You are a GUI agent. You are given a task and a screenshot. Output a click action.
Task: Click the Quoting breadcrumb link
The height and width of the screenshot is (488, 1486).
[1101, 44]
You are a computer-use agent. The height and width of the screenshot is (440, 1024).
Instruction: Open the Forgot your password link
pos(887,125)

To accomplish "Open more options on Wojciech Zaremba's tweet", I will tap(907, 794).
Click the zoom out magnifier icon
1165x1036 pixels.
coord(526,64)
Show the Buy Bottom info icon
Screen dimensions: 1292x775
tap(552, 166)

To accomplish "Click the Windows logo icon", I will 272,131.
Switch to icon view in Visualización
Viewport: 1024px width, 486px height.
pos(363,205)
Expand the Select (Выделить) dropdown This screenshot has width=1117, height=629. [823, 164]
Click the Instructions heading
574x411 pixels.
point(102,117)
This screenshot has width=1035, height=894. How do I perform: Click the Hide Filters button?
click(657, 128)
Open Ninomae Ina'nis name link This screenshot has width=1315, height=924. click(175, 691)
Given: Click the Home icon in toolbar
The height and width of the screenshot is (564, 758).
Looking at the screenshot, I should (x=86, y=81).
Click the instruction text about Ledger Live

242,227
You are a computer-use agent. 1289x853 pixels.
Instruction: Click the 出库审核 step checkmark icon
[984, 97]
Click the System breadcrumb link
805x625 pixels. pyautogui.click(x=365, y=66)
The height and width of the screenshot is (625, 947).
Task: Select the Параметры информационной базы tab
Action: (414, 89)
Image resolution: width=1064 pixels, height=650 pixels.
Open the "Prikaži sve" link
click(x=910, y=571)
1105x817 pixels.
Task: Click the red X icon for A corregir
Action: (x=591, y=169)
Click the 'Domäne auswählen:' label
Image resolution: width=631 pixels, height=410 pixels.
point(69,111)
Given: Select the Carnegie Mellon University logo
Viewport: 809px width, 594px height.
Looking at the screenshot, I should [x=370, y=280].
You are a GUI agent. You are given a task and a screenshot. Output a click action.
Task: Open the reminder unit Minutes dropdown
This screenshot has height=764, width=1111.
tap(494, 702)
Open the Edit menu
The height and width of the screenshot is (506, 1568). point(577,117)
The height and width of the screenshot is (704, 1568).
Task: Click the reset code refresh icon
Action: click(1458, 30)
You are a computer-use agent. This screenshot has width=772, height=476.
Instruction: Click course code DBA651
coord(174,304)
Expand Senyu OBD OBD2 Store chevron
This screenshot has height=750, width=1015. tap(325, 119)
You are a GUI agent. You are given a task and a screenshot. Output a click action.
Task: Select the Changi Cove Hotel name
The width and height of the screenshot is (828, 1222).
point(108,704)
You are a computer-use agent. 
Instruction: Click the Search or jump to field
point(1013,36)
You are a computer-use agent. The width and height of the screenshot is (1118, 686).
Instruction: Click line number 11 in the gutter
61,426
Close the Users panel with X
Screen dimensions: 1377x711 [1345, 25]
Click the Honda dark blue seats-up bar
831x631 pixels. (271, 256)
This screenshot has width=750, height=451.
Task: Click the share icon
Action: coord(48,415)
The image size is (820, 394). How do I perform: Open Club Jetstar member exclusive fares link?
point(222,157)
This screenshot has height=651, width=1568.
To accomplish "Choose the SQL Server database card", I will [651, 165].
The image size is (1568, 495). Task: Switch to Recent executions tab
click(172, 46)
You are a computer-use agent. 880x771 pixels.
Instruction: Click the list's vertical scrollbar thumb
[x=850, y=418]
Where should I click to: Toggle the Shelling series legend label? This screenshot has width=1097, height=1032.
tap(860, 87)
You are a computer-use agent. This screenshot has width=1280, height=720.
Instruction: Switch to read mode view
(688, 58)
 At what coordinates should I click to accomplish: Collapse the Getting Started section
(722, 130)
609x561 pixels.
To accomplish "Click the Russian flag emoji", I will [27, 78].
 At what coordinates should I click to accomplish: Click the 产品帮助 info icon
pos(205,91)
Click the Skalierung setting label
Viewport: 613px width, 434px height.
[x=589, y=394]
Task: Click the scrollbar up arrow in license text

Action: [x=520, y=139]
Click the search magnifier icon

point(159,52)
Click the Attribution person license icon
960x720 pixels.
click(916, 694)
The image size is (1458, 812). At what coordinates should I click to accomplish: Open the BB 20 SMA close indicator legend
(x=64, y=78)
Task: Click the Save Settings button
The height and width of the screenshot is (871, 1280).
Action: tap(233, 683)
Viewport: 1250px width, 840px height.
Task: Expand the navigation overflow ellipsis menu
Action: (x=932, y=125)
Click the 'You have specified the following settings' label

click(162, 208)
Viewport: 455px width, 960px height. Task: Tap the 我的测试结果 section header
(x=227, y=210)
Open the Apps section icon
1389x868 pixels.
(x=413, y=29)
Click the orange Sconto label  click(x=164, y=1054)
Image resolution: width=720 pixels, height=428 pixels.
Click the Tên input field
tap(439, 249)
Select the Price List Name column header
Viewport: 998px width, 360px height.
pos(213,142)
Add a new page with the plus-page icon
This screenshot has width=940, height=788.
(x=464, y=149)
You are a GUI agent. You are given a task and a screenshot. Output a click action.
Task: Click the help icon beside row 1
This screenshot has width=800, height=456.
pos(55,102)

EXERCISE: If a line of the listing contains the word "agent", count it, then state only the total.

SOLUTION: 11